How it is administered

Ruxolitinib is available as oral tablets for systemic use and as a topical cream for skin conditions.

• Oral tablets: The tablets are taken by mouth, with or without food. The dose and frequency depend on the specific condition being treated and the patient's blood counts. For blood cancers, such as myelofibrosis, the starting dose is typically based on the patient's platelet count.

• Topical cream: The cream is applied directly to the skin for conditions like atopic dermatitis or vitiligo, not for blood cancers.

How it works

Ruxolitinib is a Janus kinase (JAK) inhibitor, specifically targeting JAK1 and JAK2 enzymes. These enzymes are involved in the signaling pathways of various cytokines and growth factors that are important for blood cell production (hematopoiesis) and immune function.

By inhibiting JAK1 and JAK2, ruxolitinib disrupts abnormal signaling that can lead to the excessive production of blood cells and inflammatory cytokines, which is common in certain blood cancers. This helps to reduce symptoms such as enlarged spleen and abnormal blood counts. In animal models, ruxolitinib has been shown to decrease the number of abnormal cells and reduce inflammation. Its effect on the immune system also makes it useful in conditions like graft-versus-host disease.

The medication is processed mainly by the liver and excreted through urine and feces. Its action is reversible, and blood levels peak within 1-2 hours after taking a dose.

Who Should take it

Ruxolitinib is approved for adults with certain blood cancers and immune-related conditions, including:

• Intermediate or high-risk myelofibrosis (primary, post-polycythemia vera, or post-essential thrombocythemia myelofibrosis)
• Polycythemia vera in adults who have not responded to or cannot tolerate hydroxyurea
• Acute or chronic graft-versus-host disease (GVHD) in adults and children 12 years and older who have not responded to steroids

While ruxolitinib is not specifically approved for T-Cell Prolymphocytic Leukemia (T-PLL), it may be considered in some cases if other treatments are not effective, especially if the disease involves abnormal JAK-STAT signaling. Always consult with a hematologist or oncologist for personalized recommendations.

Who should not take it

There are no absolute contraindications listed for ruxolitinib, but certain patients should use caution or avoid it:

• Patients with active, serious infections should delay starting ruxolitinib until the infection is controlled.
• Those with very low platelet counts or severe anemia may not be able to tolerate the medication.
• People with a history of tuberculosis, hepatitis B, or herpes zoster should be evaluated and monitored closely.
• Pregnant or breastfeeding women should avoid ruxolitinib, as safety in these groups is not established.
• Patients with severe liver or kidney impairment may require dose adjustments or may not be suitable for treatment.

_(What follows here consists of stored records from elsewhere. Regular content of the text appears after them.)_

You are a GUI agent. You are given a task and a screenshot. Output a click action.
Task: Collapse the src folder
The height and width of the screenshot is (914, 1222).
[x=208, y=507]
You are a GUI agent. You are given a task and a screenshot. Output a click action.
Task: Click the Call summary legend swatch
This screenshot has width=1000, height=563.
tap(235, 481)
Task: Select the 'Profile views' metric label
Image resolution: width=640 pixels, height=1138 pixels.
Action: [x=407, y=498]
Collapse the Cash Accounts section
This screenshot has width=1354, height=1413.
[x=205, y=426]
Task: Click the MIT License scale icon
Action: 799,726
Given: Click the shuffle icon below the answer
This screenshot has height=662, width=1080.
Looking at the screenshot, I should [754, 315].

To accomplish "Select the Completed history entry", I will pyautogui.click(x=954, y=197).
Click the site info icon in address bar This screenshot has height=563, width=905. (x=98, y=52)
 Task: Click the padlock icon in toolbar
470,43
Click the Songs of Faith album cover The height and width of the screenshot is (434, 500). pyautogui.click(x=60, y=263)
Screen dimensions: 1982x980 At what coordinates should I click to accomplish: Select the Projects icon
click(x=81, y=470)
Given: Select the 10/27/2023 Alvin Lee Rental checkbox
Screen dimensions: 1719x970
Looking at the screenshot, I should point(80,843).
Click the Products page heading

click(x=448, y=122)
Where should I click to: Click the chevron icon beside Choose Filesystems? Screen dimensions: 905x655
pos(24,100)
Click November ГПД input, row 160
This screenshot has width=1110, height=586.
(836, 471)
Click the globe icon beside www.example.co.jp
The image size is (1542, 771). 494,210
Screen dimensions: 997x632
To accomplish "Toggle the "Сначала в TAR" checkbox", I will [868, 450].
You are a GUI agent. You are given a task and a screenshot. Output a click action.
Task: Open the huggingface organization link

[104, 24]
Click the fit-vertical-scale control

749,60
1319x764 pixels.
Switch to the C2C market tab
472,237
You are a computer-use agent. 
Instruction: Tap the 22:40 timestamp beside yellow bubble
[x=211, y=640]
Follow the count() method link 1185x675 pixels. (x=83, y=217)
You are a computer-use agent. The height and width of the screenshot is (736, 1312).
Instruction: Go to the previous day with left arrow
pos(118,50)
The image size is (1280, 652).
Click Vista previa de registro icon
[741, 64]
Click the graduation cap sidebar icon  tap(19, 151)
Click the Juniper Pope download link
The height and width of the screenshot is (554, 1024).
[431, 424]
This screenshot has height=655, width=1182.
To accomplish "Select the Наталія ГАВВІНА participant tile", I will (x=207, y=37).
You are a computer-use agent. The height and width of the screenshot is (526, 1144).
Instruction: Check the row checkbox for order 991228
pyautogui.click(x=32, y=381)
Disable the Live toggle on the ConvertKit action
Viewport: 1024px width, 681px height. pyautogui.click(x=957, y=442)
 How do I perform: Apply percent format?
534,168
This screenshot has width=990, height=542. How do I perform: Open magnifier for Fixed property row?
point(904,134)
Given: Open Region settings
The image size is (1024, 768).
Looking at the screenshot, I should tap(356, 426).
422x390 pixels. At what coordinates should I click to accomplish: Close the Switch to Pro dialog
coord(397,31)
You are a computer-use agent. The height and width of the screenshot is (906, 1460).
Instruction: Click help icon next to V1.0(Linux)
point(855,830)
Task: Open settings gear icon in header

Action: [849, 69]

Always discuss your full medical history with your doctor before starting ruxolitinib.

Commonly used with

Ruxolitinib may be used alongside other supportive treatments such as blood transfusions for anemia or antibiotics for infections. In the setting of graft-versus-host disease, it may be used with corticosteroids or other immunosuppressive medications.

It is important to inform your healthcare team of all medications you are taking, as ruxolitinib can interact with other drugs, especially those affecting liver enzymes (CYP3A4 inhibitors or inducers).

Commonly tested with

Ruxolitinib has been studied in combination with other therapies for blood cancers and GVHD, such as:

• Hydroxyurea (for polycythemia vera)
• Immunosuppressive agents (for GVHD)
• Supportive care medications (antibiotics, antivirals, antifungals)

Clinical trials may also test ruxolitinib with chemotherapy or other targeted agents in various blood cancers. Always follow your doctor's guidance regarding combination therapies.